[PORTAL-ISLAM.ID] Jumlah wisawatan asal China yang datang ke Indonesia di era sekarang ini memang meningkat tajam.
Bahkan perbaikan bandara Bandar Udara Internasional Sam Ratulangi Manado, oleh Presiden Jokowi secara gamblang menyebutkan karena melonjaknya wisawatan China.
(Baca: Bandara Sam Ratulangi Diperluas untuk Penuhi Permintaan Turis China)
Namun seiring dengan meroketnya turis China ke Indonesia, ternyata ada modus ilegal dari mafia pariwisata China.
Yang sudah terbongkar adalah di Bali pada tahun lalu.
Terungkap, Modus WeChat Pay Ilegal & Mafia China di Bali
Pekan lalu ramai diberitakan soal sejumlah tur perjalanan dan toko yang ditutup yang disebut pemerintah provinsi Bali sebagai mafia China. Para pelaku kejahatan ini menggunakan WeChat Pay dalam bertransaksi.
Presiden Direktur PT Alto Halodigital International (AHDI) Rudy Ramli mengungkapkan para mafia China ini menggunakan travel murah sebagai kedok. Mereka menawarkan paket wisata dari China ke Bali seharga Rp 600.000 per paket dari harga normal sebelumnya Rp 8 juta!
Banting harga ini ternyata ada modus mafia dengan subsidi, yang nanti subsidinya 'dikembalikan' dengan membeli produk-produk China.

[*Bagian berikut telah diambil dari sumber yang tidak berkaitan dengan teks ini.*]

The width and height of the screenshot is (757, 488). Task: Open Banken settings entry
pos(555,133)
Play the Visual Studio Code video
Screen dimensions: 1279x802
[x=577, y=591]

Setelah di Bali, lanjut Rudy Ramli, para Turis China ini akan diarahkan ke beberapa merchant yang dimiliki atau rekanan para Mafia China ini yang diklaim menjual barang-barang produksi Indonesia, padahal barang tersebut diproduksi dan stoknya ada di China.
"Barang yang ada di toko hanya display saja. Barangnya ada di China dan dikirim langsung ke rumah konsumen. Mereka bertransaksi menggunakan WeChat Pay," jelas Rudy Ramli.
Rudy Ramli menambahkan penggunaan WeChat Pay dalam bertransaksi ini ilegal. Pasalnya mereka tidak menggandeng perusahaan domestik dalam memproses transaksinya.
Ada dua praktik ilegal yang digunakan dalam transaksi ini. Pertama, menggunakan mekanisme transfer antar akun WeChat Pay. Jadi uangnya tidak masuk ke Indonesia, tetapi tetap berada di sistem keuangan China dan menggunakan yuan.
"Cara lainnya, para pemilik merchant nakal asal China tersebut membawa mesin electronic data capture (EDC) langsung dari China dan bertransaksi di sana. Cara ini pun merugikan Indonesia karena dananya tak masuk Indonesia," jelas Rudi.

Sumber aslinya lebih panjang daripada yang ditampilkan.